Scientific research supports each theory to some degree, so it is likely that we need to consider multiple factors when it comes to the development of OCD. Further research is needed to bring us closer to understanding the causes of this disorder.
There are certain factors to be considered because they may increase the risk of developing OCD. Some of them are:
- Family history – having biological relatives with OCD increases the risk of developing it.
- Life events – stressful and traumatic events can cause emotional distress, which can act as a trigger for intrusive thoughts and repetitive behaviors typical for OCD.

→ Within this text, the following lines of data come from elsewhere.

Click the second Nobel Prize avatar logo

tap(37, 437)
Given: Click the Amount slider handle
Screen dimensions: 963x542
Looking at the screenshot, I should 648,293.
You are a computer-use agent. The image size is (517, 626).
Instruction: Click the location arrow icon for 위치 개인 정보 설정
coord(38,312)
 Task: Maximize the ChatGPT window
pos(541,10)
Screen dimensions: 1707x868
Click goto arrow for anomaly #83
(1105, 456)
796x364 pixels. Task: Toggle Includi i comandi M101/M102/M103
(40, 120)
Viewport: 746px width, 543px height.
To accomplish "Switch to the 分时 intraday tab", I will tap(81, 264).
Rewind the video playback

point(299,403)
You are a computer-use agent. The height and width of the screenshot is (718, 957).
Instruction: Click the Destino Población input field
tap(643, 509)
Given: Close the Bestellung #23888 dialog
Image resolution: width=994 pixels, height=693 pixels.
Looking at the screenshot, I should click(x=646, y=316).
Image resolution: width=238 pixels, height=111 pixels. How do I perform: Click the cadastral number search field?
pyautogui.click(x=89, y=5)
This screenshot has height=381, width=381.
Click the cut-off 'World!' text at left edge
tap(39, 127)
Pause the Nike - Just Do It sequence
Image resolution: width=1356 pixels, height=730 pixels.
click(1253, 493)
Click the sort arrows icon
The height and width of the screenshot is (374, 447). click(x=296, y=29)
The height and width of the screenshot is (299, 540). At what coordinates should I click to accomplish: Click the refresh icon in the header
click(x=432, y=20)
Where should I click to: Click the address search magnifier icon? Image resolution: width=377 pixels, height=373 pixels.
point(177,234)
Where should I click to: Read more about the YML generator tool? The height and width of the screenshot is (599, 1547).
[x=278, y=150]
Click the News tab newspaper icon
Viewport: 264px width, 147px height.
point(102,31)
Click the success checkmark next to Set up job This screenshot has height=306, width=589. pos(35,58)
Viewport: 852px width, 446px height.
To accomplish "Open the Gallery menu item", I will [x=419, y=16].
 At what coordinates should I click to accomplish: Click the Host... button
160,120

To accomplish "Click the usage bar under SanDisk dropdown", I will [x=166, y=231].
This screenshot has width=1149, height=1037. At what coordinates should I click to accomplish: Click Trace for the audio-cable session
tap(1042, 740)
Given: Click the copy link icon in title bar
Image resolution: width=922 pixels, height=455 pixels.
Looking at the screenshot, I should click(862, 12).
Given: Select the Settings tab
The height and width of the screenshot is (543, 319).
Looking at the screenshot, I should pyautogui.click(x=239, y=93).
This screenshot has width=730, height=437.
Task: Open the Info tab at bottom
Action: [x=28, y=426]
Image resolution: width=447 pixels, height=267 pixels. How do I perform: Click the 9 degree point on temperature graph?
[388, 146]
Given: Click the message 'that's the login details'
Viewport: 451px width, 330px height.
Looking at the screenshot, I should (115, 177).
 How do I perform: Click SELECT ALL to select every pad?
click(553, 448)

- Other mental health issues – it is possible that OCD can be related to other disorders like anxiety, depression, tic disorders, or disorders with substance abuse.
Treatment options for OCD
Psychotherapy, medication, or a combination of the two are the most common options to treat OCD. Most patients respond well to treatment, however, there are cases in which symptoms persist after getting treated.
An important thing to consider when making decisions regarding treatment is the presence of other mental health disorders.
Research shows that some types of psychotherapy, such as cognitive-behavioral therapy (CBT) and others related to CBT (for example, habit reversal training) are more effective than others when it comes to OCD treatment. CBT appears to be as effective as medication for many patients, according to research.
The most effective type of CBT for compulsive symptoms reduction is called Exposure and response prevention. The process of this approach includes exposure to triggering situations (for example, touching dirty items) and being prevented to act out the compulsive behavior that usually follows that situation (washing hands). It appears that even patients who did not respond to medication therapy benefit from this approach.
Medications used to treat and reduce obsessive-compulsive symptoms are called serotonin reuptake inhibitors. This class of medication is used to treat depression as well, but doses are usually higher when treating OCD and may take eight to twelve weeks before patients start to notice the difference in symptoms. Sometimes, if a patient does not respond well to this type of treatment, professionals prescribe antipsychotic medication. Research shows that this approach can help manage symptoms of OCD, but there are mixed results when it comes to research about the effectiveness of antipsychotics on this disorder.
Treatment should be personalized with most mental health disorders. The same goes for OCD as well. The process might begin with medication or psychotherapy only, and the other option can be an add-on treatment to assure a better outcome for the patient.